L’AQUILA, CITTÀ DALL’ANTICO SPLENDORE

Nel corso della sua storia millenaria la città abruzzese divenne il più importante centro del Mezzogiorno dopo Napoli. La provincia del capoluogo abruzzese comprende paesaggi che vanno dalle vette innevate del Parco nazionale del Gran Sasso ai paesi folcloristici e tipici del luogo.

La storia

La città nacque ufficialmente nel 1254 sotto il regno di Corrado IV, che aiutò gli abitanti dei paesi circostanti a fondare un centro autonomo. In precedenza, comunque, alcune sorgenti d’acqua favorirono il nascere di un abitato chiamato “Acculae”. Dopo la fondazione, la città venne distrutta da Manfredi e risorse nel 1266 unendo tra loro Amiterano, Forcone e il villaggio di Acculae. Oggi conserva ancora l’impianto della città angioina ma si è arricchita di architetture di epoche diverse. La cinta muraria fu terminata nel 1316 e l’Aquila divenne il più importante centro del Mezzogiorno dopo Napoli. Con il trascorrere del tempo, però, la città fu messa a dura prova da ribellioni, epidemie e terremoti. Nel secondo dopoguerra si ebbe un forte incremento edilizio dentro e fuori le mura e la città si trasformo nel capoluogo storico e artistico dell’Abruzzo che è oggi.

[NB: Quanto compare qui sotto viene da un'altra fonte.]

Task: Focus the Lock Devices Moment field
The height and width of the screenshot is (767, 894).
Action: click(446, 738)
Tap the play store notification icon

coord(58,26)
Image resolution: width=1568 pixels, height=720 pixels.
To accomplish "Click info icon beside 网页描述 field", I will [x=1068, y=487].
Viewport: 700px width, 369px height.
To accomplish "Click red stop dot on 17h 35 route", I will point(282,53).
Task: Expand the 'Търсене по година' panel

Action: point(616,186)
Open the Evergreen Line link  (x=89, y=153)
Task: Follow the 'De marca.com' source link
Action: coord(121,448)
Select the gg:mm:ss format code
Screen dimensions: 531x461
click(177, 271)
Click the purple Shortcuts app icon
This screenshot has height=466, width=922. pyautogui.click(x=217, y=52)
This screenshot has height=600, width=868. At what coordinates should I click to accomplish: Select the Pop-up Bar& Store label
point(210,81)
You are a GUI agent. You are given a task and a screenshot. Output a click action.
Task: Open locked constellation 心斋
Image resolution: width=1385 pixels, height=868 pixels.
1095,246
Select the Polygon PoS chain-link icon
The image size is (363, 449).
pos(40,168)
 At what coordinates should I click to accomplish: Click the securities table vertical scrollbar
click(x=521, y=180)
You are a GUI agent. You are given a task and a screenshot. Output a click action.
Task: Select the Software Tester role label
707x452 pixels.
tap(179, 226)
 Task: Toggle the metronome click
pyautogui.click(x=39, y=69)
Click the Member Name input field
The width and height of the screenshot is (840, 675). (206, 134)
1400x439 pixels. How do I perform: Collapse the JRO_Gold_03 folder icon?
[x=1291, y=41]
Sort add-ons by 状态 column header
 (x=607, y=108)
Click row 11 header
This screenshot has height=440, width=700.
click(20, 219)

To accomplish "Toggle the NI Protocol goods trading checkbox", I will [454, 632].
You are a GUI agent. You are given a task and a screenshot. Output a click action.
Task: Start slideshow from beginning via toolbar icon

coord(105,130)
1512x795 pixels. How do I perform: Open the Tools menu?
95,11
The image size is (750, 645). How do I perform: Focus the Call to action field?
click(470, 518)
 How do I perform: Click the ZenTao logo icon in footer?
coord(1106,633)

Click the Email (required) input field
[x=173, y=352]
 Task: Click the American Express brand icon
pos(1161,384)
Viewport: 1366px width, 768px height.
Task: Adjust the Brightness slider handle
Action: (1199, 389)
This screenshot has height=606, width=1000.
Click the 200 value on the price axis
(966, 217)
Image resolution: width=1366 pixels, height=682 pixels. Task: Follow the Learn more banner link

La città e i suoi monumenti

L’Aquila merita una visita attenta di quelli che sono i principali monumenti eretti nel corso della storia. Tra i principali citiamo la basilica di San Bernardino, la più importante della città costruita nel 1454; la Basilica di Santa Maria di Collemaggio, edificata fuori le mura, dove Papa Celestino V fece costruire una chiesa in onore della Madonna; la Villa Comunale, al cui centro si erige un monumento in onore dei Caduti; Piazza San Giusta, Palazzo Centi, di costruzione barocca, oggi sede della Presidenza della Regione. Infine merita una visita Piazza Duomo. Considerata il cuore della città, presenta oltre a due fontane di Nicola D’Antino, anche la chiesa di Santa Maria del Suffragio, costruita dopo il terribile terremoto che colpì la città nel 1703.

Il territorio

Molti sono i tratti affascinanti della provincia abruzzese: Paganica, con la chiesa di San Giustino del IX secolo; le terme di Raiano, di origine romana e adatte a chi desidera una vacanza all’insegna del relax; Castel di Sangro, situato sul fiume omonimo sulle rovine dell’antica Fidene, capitale dei Saraceni; Campogiove, importante centro di villeggiatura sia estivo che invernale. Roccaraso è conosciuta invece come luogo di villeggiatura nel periodo della stagione invernale, per la presenza di numerosi impianti sciistici. Sulmona, famosa nel mondo per l’arte dell’oreficeria, Campotosto, è poi un centro turistico invernale alle pendici del Gran Sasso e nelle vicinanze del lago più grande di tutto l’Abruzzo (lago Campotosto). Infine Villavallelonga, situato non lontano dal parco nazionale dell’Abruzzo, è luogo piacevole da visitare per gli amanti della natura in tutte le stagioni. La sua economia è basata principalmente sull’allevamento del bestiame e il suo territorio è caratterizzato dalla presenza di grosse distese di boschi e prati.